Required action: Show each line of the listing in which the word "agent" occurs.

Records supplied:
▼▼▼

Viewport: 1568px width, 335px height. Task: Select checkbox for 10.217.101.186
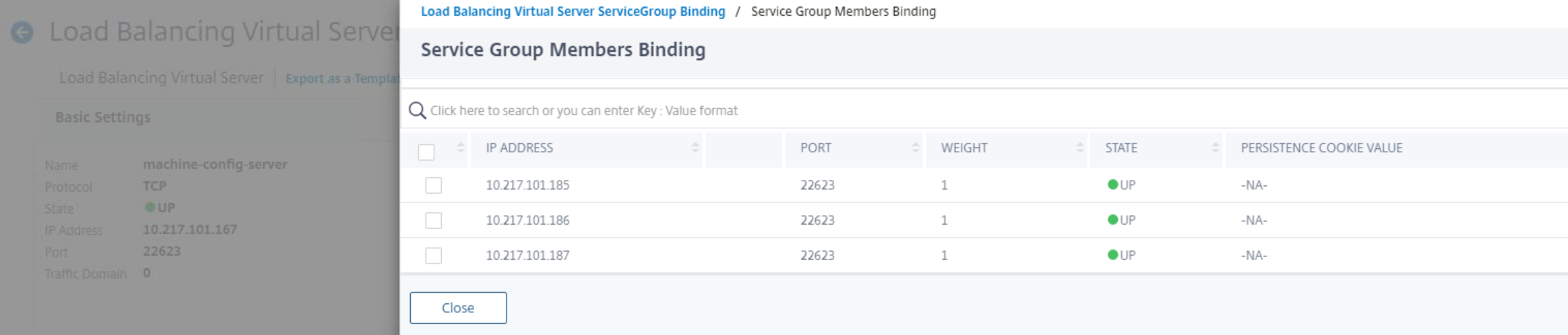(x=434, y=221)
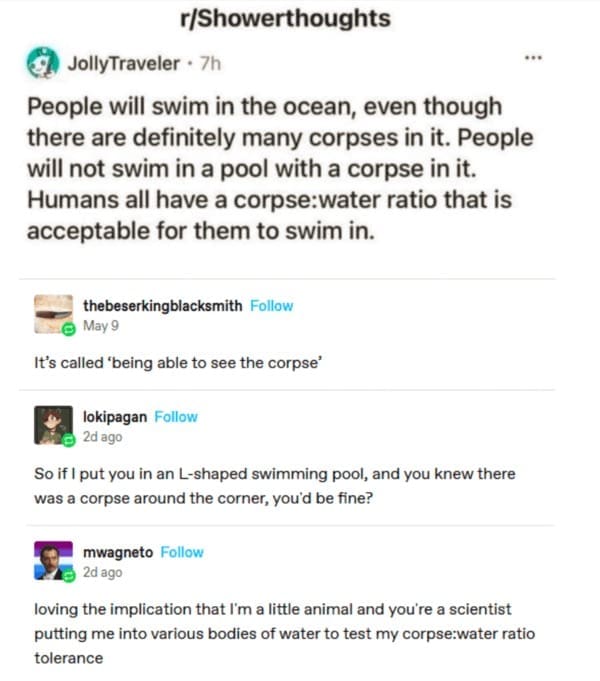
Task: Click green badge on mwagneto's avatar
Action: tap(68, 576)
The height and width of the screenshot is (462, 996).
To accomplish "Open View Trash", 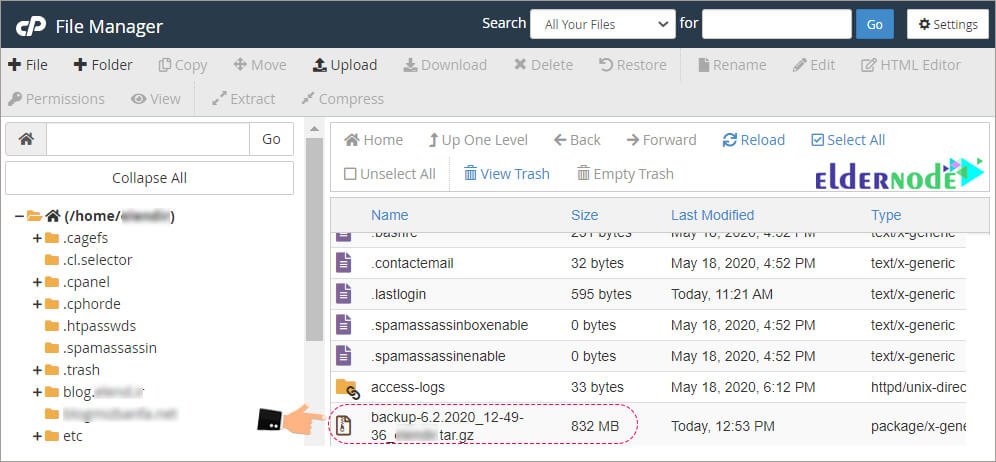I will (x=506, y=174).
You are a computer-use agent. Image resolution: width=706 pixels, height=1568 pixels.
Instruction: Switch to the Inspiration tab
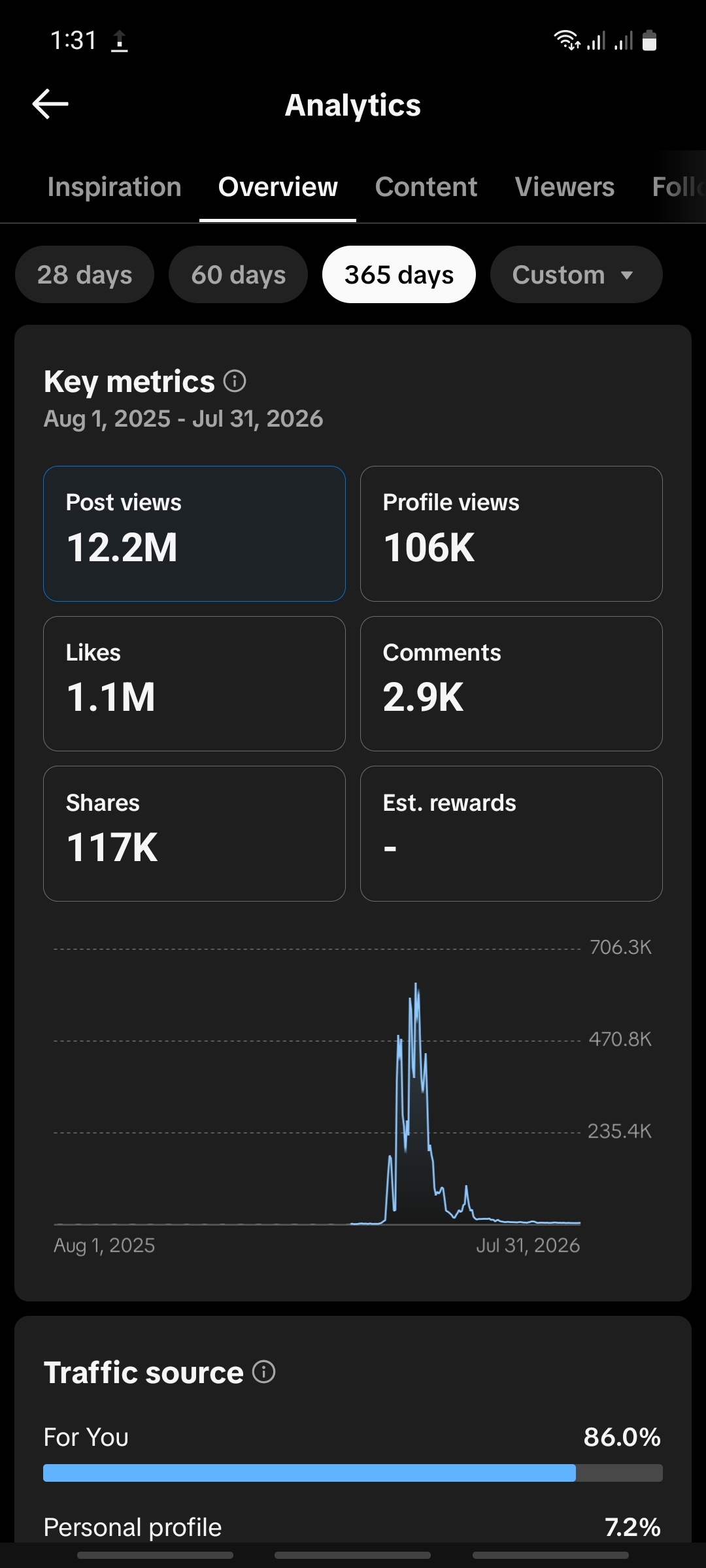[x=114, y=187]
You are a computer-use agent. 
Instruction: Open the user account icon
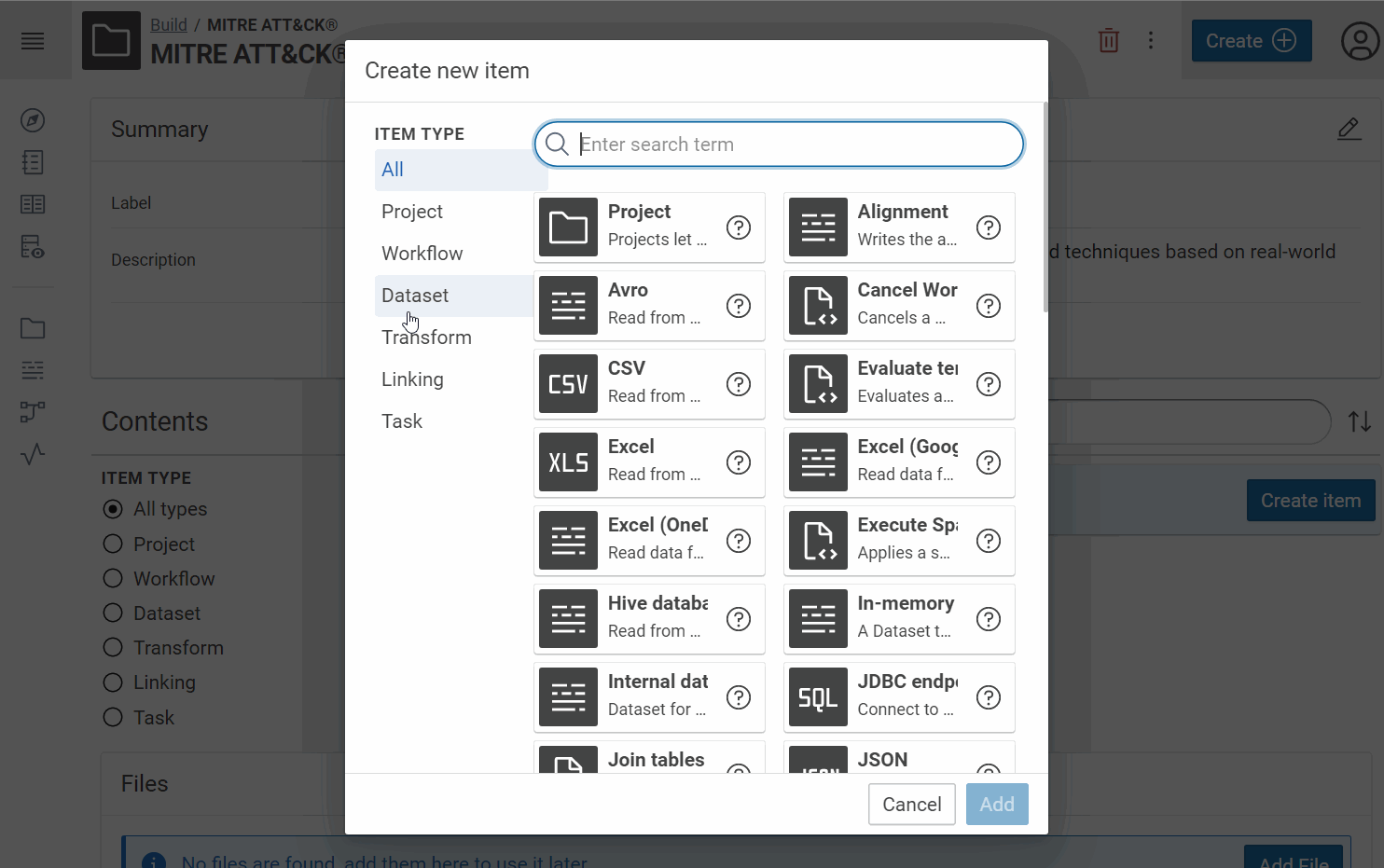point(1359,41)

▲▲▲
▼▼▼

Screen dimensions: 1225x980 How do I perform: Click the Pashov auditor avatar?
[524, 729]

▲▲▲
▼▼▼

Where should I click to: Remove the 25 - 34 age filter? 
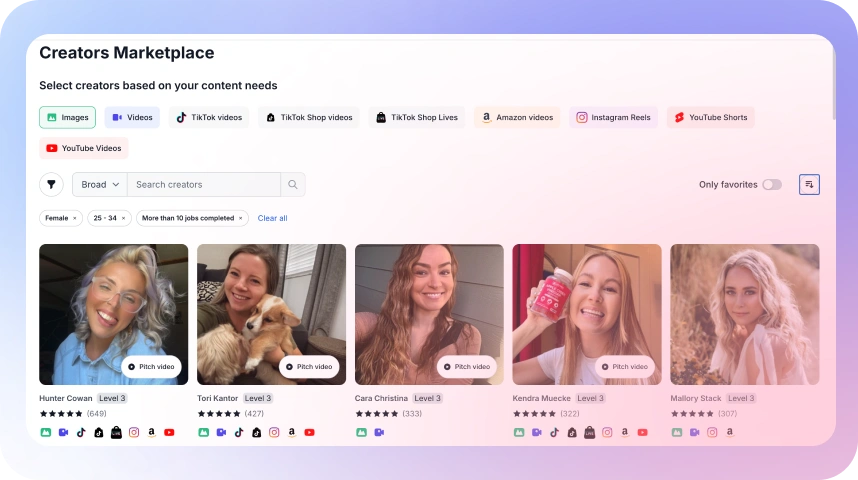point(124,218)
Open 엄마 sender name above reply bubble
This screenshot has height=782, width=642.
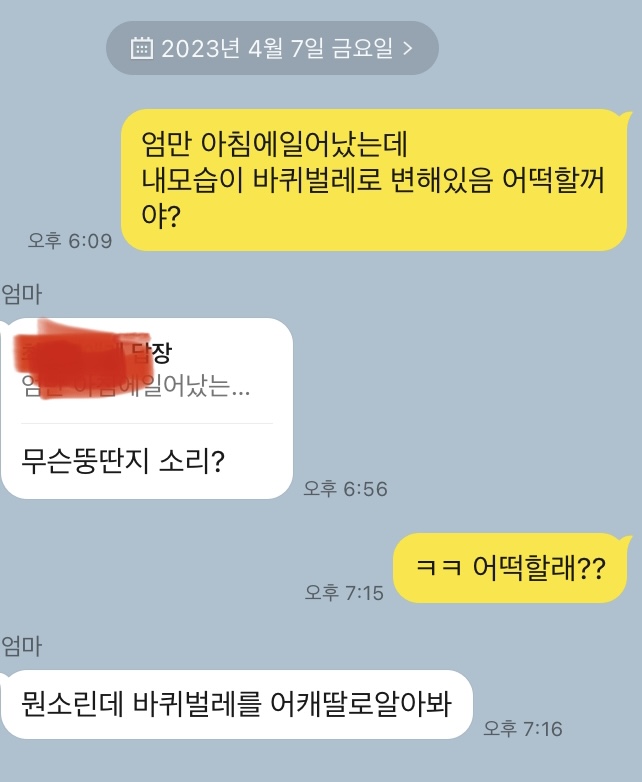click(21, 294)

▲▲▲

Answer:
You are a computer-use agent. Image resolution: width=706 pixels, height=1568 pixels.
You are a computer-use agent. 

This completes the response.